The normal newborn breast diameter is about 1-2 cm. Breast swelling of various degrees can occur in about 70% of newborns, and is called by various names. Some of them include physiological breast enlargement, greater breast development, gynecomastia of the newborn, neonatal mastitis and breast enlargement.
The swelling may be soft or hard, and is recognizable by the third day of life. The breasts are somewhat tender, and occasionally, in about 5-20 percent of newborns, breast milk is also secreted from the swollen breasts for a couple of weeks. This used to be called witch’s milk under the impression that witches liked to drink it, but it is actually indistinguishable from ordinary human breast milk.
Pregnancy is associated with high levels of the female hormones estrogen. It passes through the placental circulation into the fetal bloodstream. This is responsible for many changes seen in the newborn as well including gynecomastia and vaginal swelling, just as it is in the pregnant woman. For this reason breast tissue in infants of both sexes responds to the elevated levels of the hormone by proliferating and enlarging. As delivery draws near, the level of estrogen falls and prolactin levels rise within the pituitary gland, in response. This leads to milk secretion.
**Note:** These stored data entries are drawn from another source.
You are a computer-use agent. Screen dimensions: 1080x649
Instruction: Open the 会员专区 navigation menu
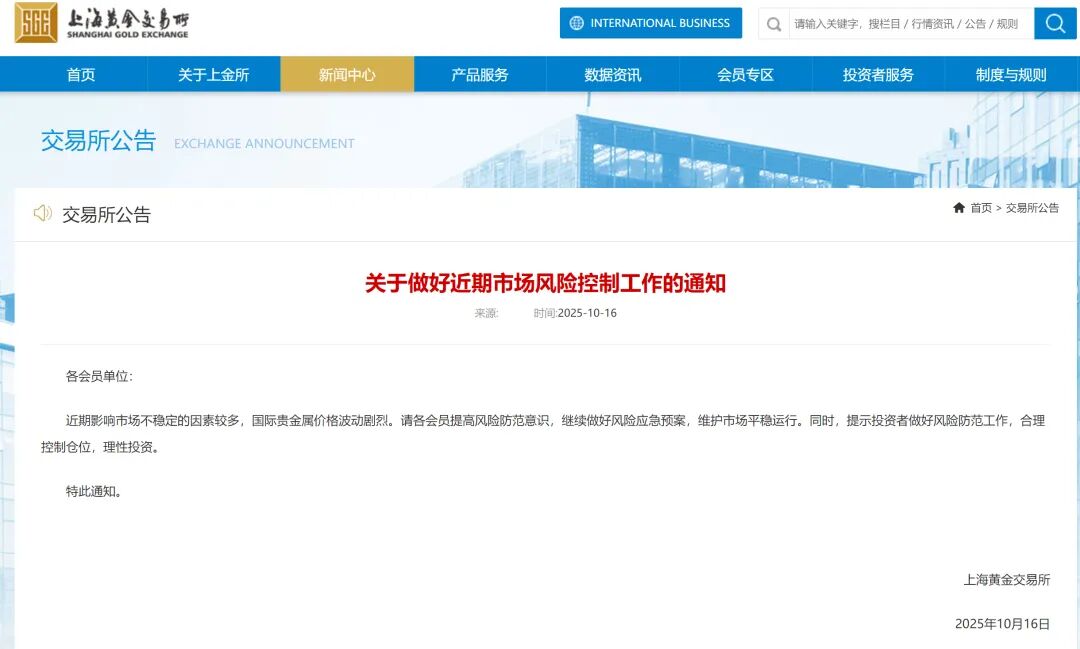[744, 73]
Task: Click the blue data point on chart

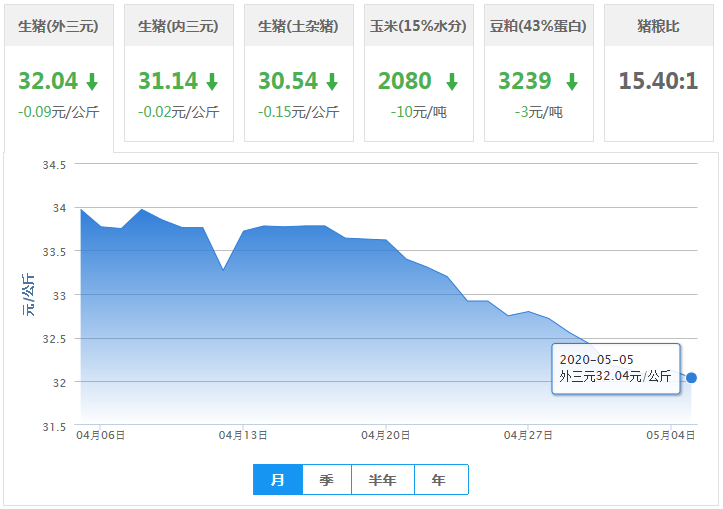Action: 692,377
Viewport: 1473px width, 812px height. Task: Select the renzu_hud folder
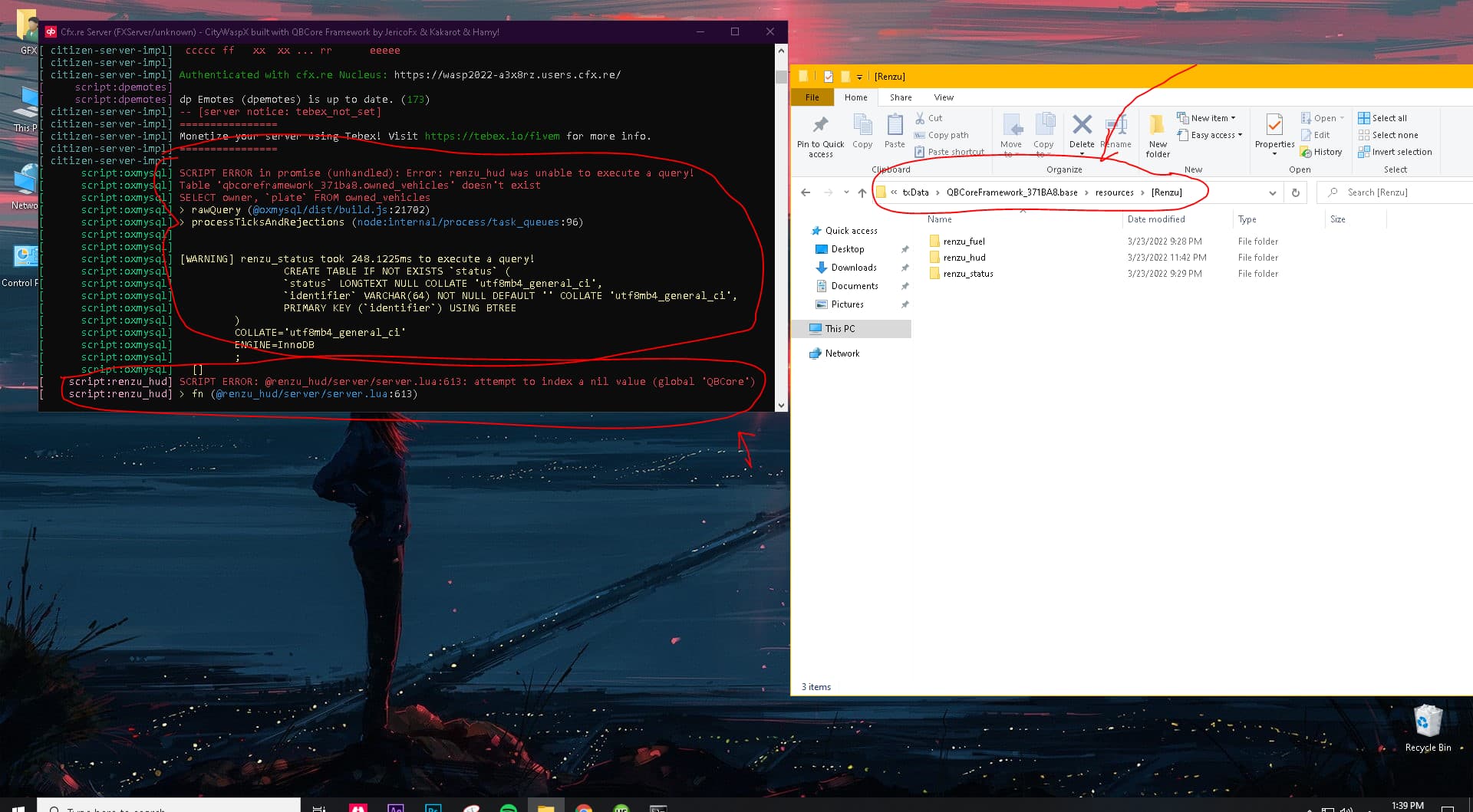point(964,258)
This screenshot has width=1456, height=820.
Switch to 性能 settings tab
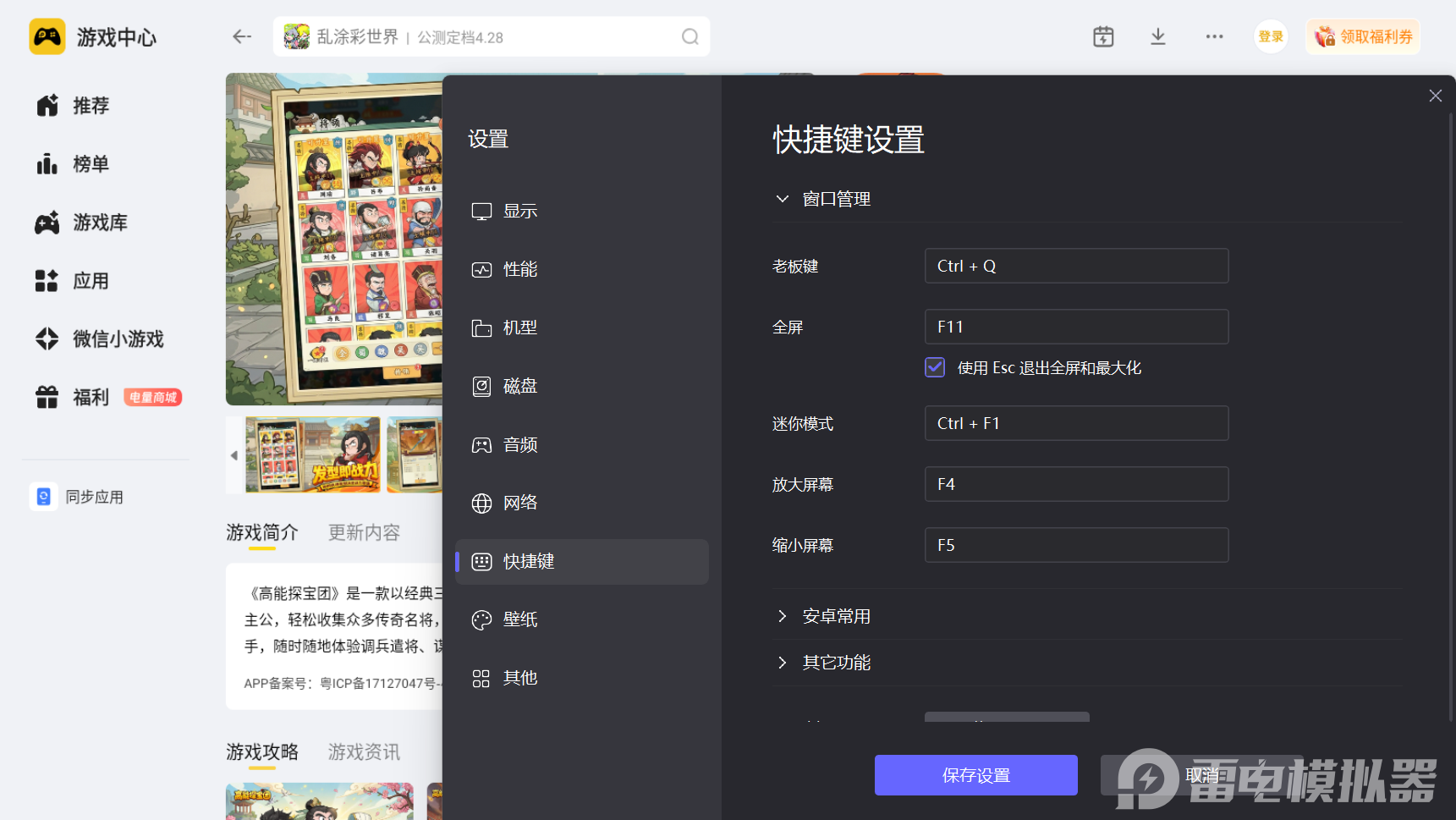[x=519, y=270]
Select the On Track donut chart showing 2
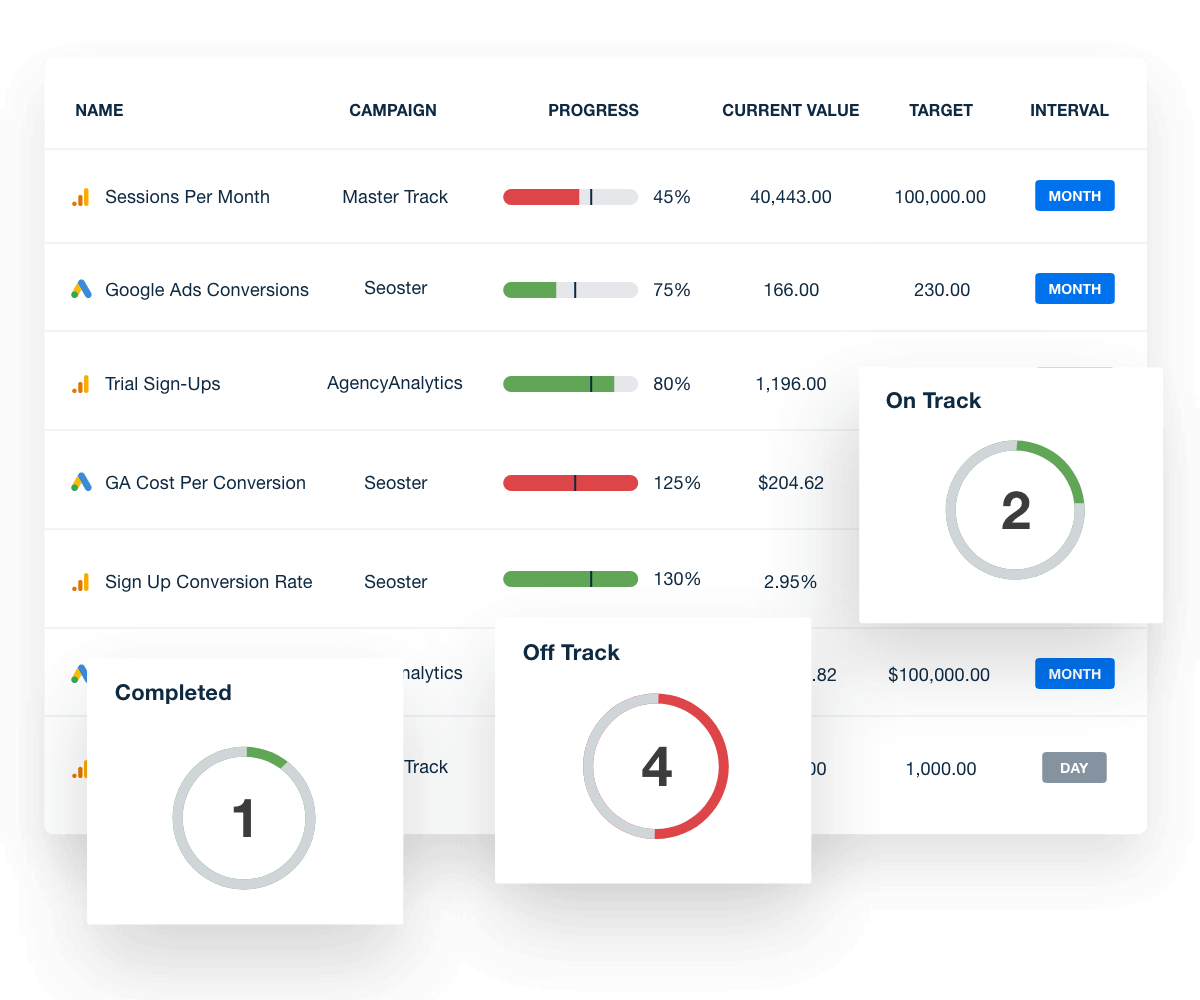This screenshot has width=1200, height=1000. 1015,510
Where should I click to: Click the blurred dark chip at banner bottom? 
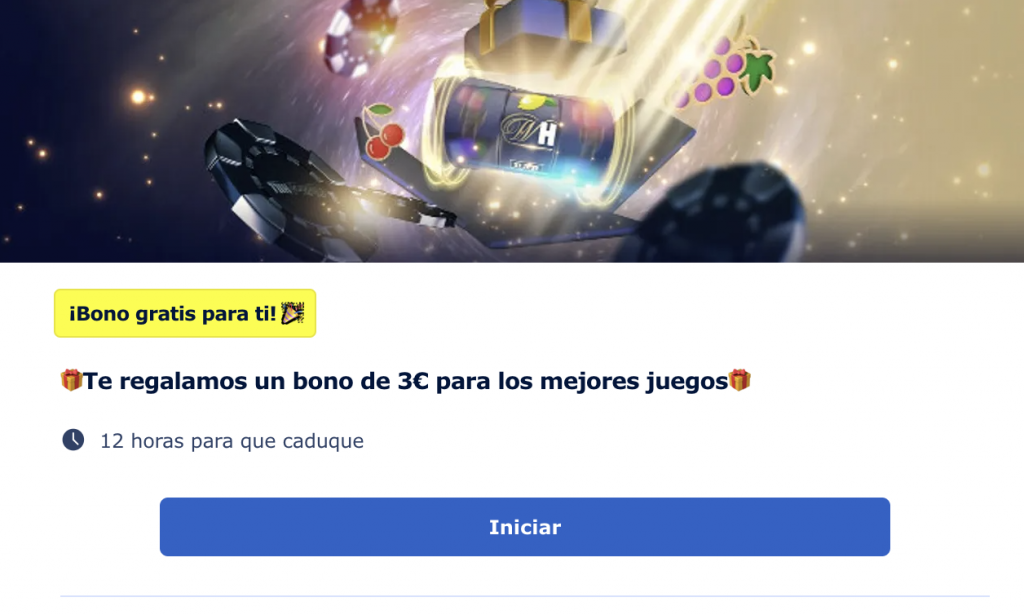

It is not yet clear why only some newborns show greater breast development. It is thought that they may be hypersensitive to the effects of estrogen and/or progesterone. In at least one case, an overexpression of BRCA1 and BRCA2 receptors was found. This may be responsible, in which case more study is required on the future risk of malignant changes in such individuals.
Course and Prognosis
In most cases no treatment is required because the levels of estrogen and prolactin go down to normal over two weeks following birth, as they are metabolized in the newborn’s body.
In a few newborn infants, milk is not let out normally due to defects in canalization of the lactiferous ducts, or because of poor oxytocin secretion which promotes milk secretion. As a result, milk accumulates within the breasts, causing a galactocele to form. The entrance of infectious organisms into this receptive pool of milk may lead to the development of neonatal breast infection, which complicates about 25% of these cases. In about 70 percent this results in the formation of a breast abscess. This is more common in full term female infants between the third and fourth weeks after birth. In 9 out of 10 infants only one side is infected. Most cases are due to Staphylococcus infection.
Isolated gynecomastia subsides without any need for treatment. The breasts should not be squeezed as this only encourages the expression of milk by a hundredfold. Simple observation is all that is required.
However, when a breast abscess forms, it will require surgical treatment, either needle aspiration or surgical drainage of pus. As such, hospitalization will be necessary for surgery or intravenous antibiotic administration in 30-60 percent of these cases. Overall, about a quarter of neonates with breast enlargement go on to develop breast abscesses. Systemic spread is rare, but does occur.